RECORDED DATA Start Marker

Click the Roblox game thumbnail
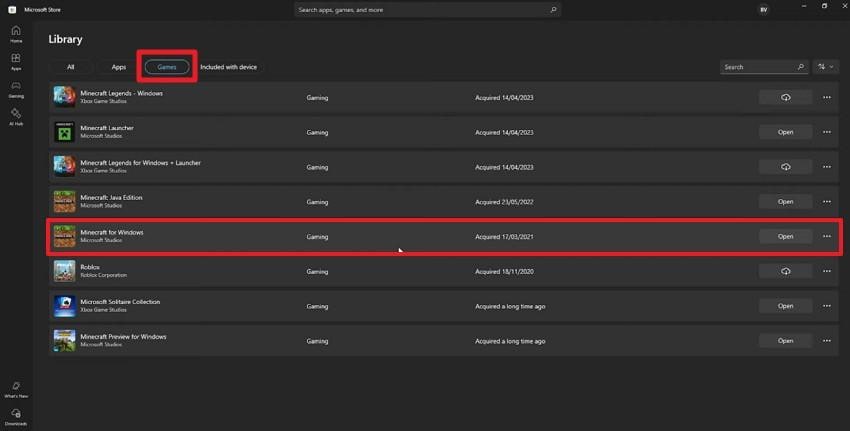 [64, 271]
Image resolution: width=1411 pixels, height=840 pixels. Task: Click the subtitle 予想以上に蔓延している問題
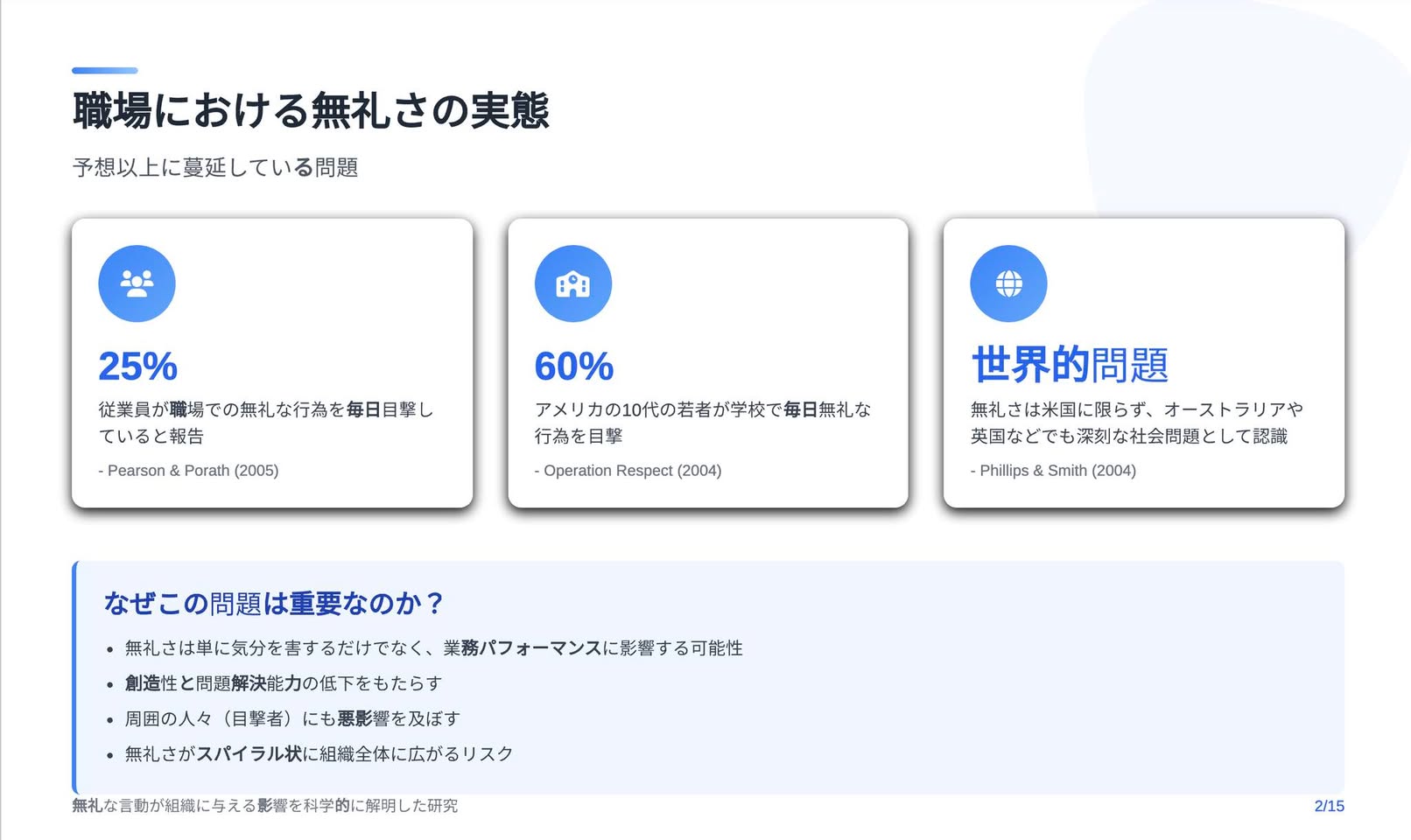coord(215,167)
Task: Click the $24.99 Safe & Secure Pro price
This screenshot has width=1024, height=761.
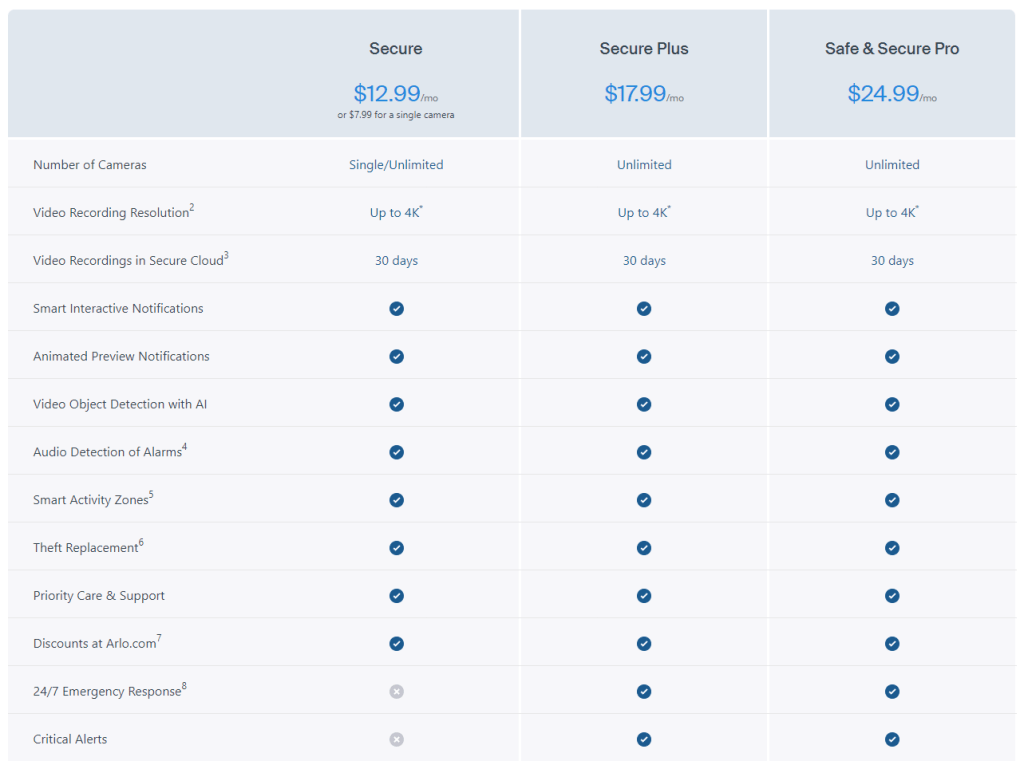Action: [x=882, y=94]
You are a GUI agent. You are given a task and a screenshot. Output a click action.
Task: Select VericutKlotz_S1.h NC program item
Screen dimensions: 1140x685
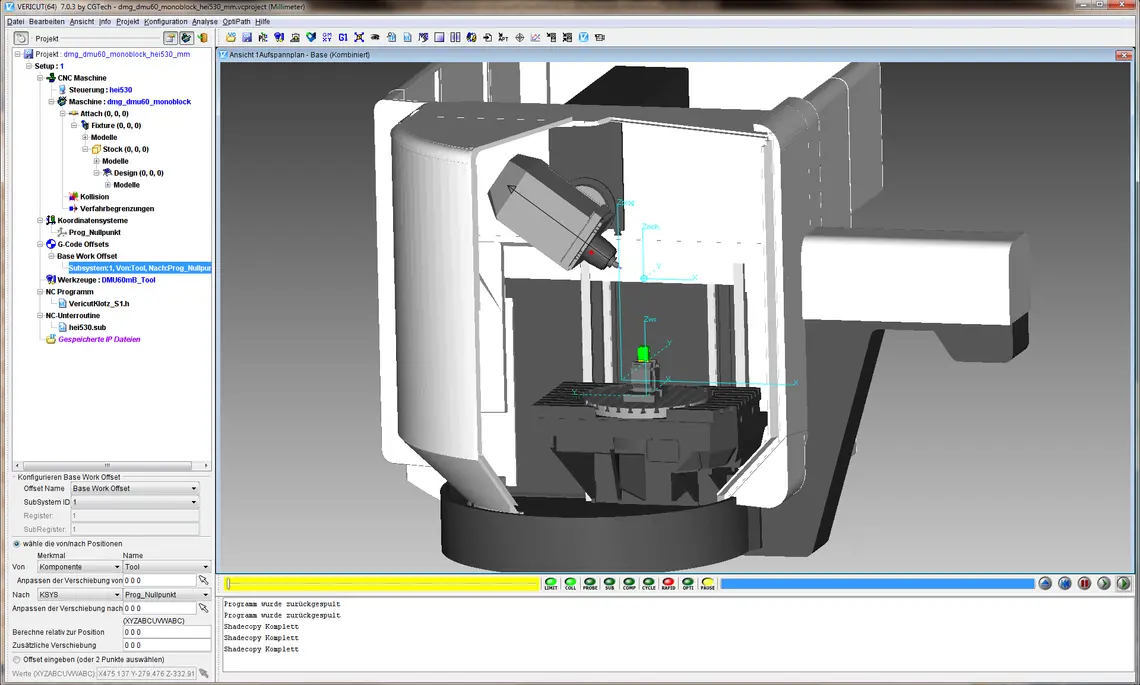tap(98, 303)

RECORDED DATA End Marker

● **TASK STATEMENT**:
Write out the line that contains "Image resolution: width=1411" and every line after it to the end of the data, exactly as they stand. Omit the pictures.

● **SOLUTION TO THE EXERCISE**:
Image resolution: width=1411 pixels, height=840 pixels. Task: Click the subtitle 予想以上に蔓延している問題
coord(215,167)
Task: Click the $24.99 Safe & Secure Pro price
This screenshot has width=1024, height=761.
Action: [x=882, y=94]
You are a GUI agent. You are given a task and a screenshot. Output a click action.
Task: Select VericutKlotz_S1.h NC program item
Screen dimensions: 1140x685
tap(98, 303)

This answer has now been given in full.